Even video games also have a significant impact on the adoption of 16:9 resolutions as the industry standard. 

Interesting, isn’t it?

Also, if you are a video game lover, and are looking forward to exploring more about how these games are made, then you don’t have to go any further, as we have the concepts covered here.

In conclusion

Most of the mentioned ratios can be better exhibited and portrayed with HD TVs, cameras, and monitors. Many television shows are broadcast (and even shot) in the native 16:9 ratio, and this is where the 16:9 ratio shines the brightest. 

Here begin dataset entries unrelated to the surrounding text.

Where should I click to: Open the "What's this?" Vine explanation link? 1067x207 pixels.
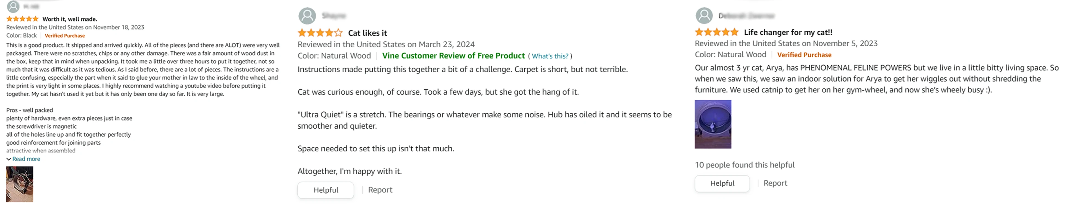(x=550, y=56)
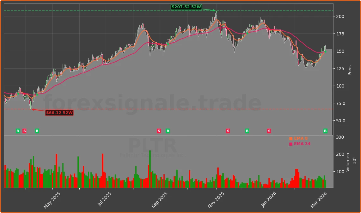Click the orange EMA 8 color swatch
This screenshot has height=213, width=361.
point(290,138)
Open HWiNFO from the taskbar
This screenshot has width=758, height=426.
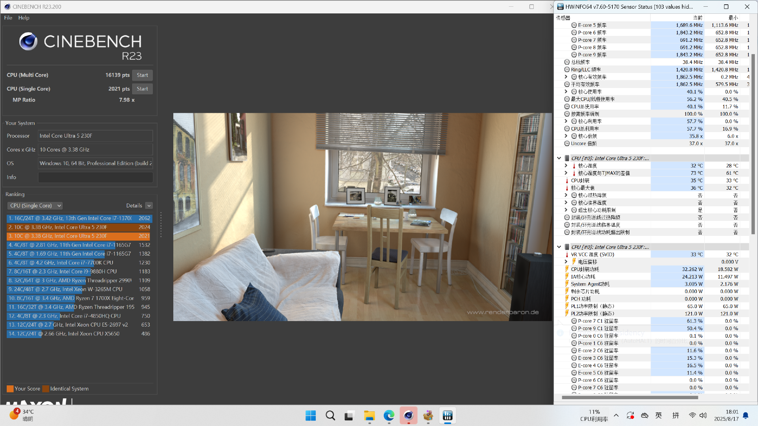[447, 415]
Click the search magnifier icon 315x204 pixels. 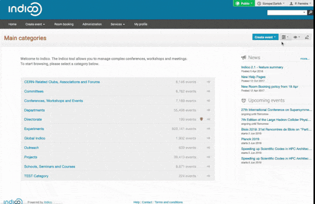click(x=310, y=12)
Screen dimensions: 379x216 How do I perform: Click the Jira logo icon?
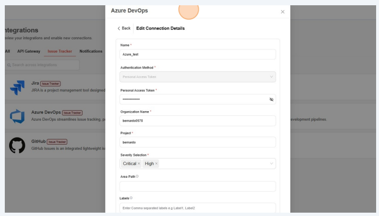tap(17, 88)
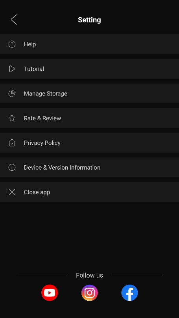The image size is (179, 318).
Task: Tap the Rate & Review star icon
Action: point(12,118)
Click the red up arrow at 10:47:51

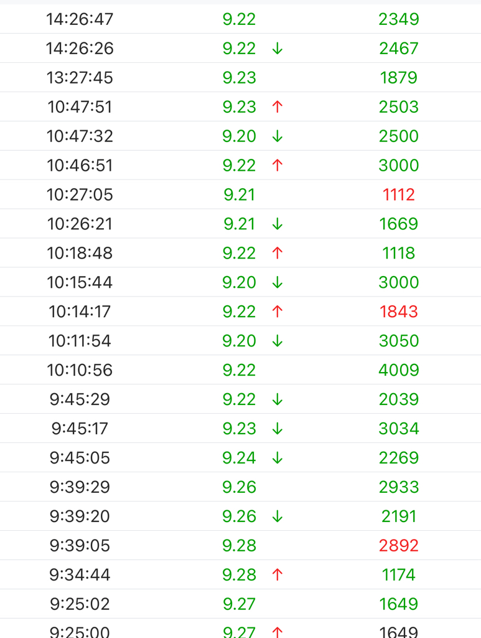pyautogui.click(x=278, y=107)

On top of that, we recommend you to choose an LCD monitor that comes with the correct aspect ratio so that there is no difficulty in matching the incoming video signal coming from the camera or other digital gadgets, and that even your storyboarding process can go smoothly.

Nonetheless, due to the effect of 16:9 being used everywhere else, even your phone now comes in widescreen. Although it's still early in the game, the 16:9 aspect ratio has had a significant influence on how one consumes and enjoys entertaining, and it's difficult to see anything surpassing it.